A two-phase investigation by Theatre in the Quarter (TQ), Chester, into the creation and production of plays responsive to and rooted in community reminiscence and/or folklore, while appealing to general audiences. TQ creative team: Newall (writer; lyricist), Matt Baker (composer), Russ Tunney (director). Funders: Arts Council England; Chester City Council; Cheshire Rural Touring; Habitats and Hillforts (http://www.cheshirewestandchester.gov.uk/microsites/habitats_and_hillforts/discovery/forgotten_fortress_video.aspx).

Newall’s playscripts respond to practitioner/ theorist Mike Pearson’s critical investigations of traces in the landscape of ‘complex articulations of history and place’ (Pearson & Shanks Theatre/Archaeology, 2001: 39). Cultural Capital in Telling Tales (CCITT) scripts explore place, inhabitants and histories discursively and offer findings in fictions that tell truths.

Rooted within named places, Newall approached project research as for ‘site-specific’ artefacts. The production phase saw the realisation of responsive scripts in bespoke performances articulating community concerns around local history (disappearing landscapes; memories and aspirations) and interest in national events (London Olympics 2012). Community participation was paramount: scripts included local choirs as chorus, and the Forgotten Fortress tour included villages closest to historic hillforts on Cheshire’s Sandstone Ridge.
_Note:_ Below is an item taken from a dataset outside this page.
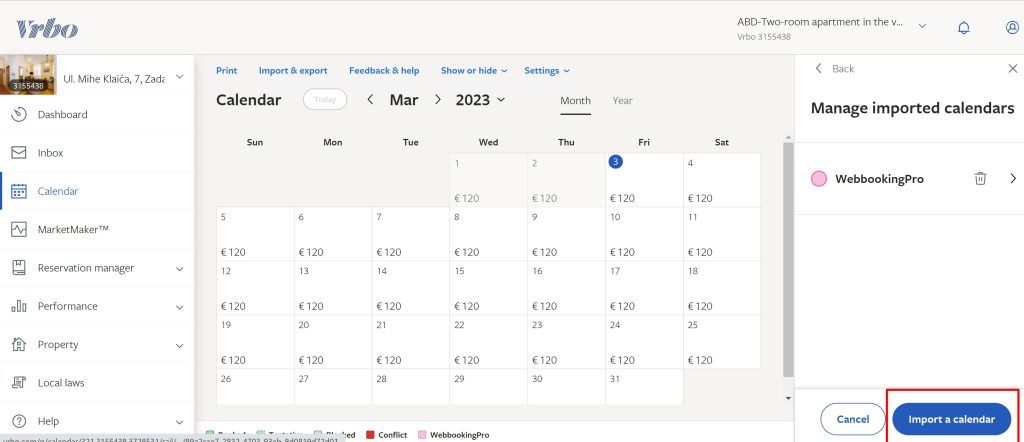Select March 15 in the calendar
The image size is (1024, 442).
[x=488, y=287]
Productions toured subsequently across Cheshire and Lancashire; Liverpool Anglican Cathedral; Hampton Court Palace; and Chester Racecourse (attendance: 20,000).

Research questions:

  1. How might relationships between a palimpsestic landscape/cityscape and its current inhabitants be imagined in ‘responsive’ playscripts?
  2. In what ways might local participants, audiences, theatre artists and members of the general public benefit from a programme of participatory community theatre projects arising from this investigation?

Insights:

Phase 1: Responsive scripts foreground archetypes and narrative repetitions, enabling communication of research insights into past-in-present.

Artists must prioritise critical and creative imperatives, while responding to diverse funders and participants (IFTR, 2011)).

Phase 2: Responsive scripts enable production models to accommodate diverse – even contradictory – needs of professionals and amateurs, and create popular forms aesthetically challenging to audiences.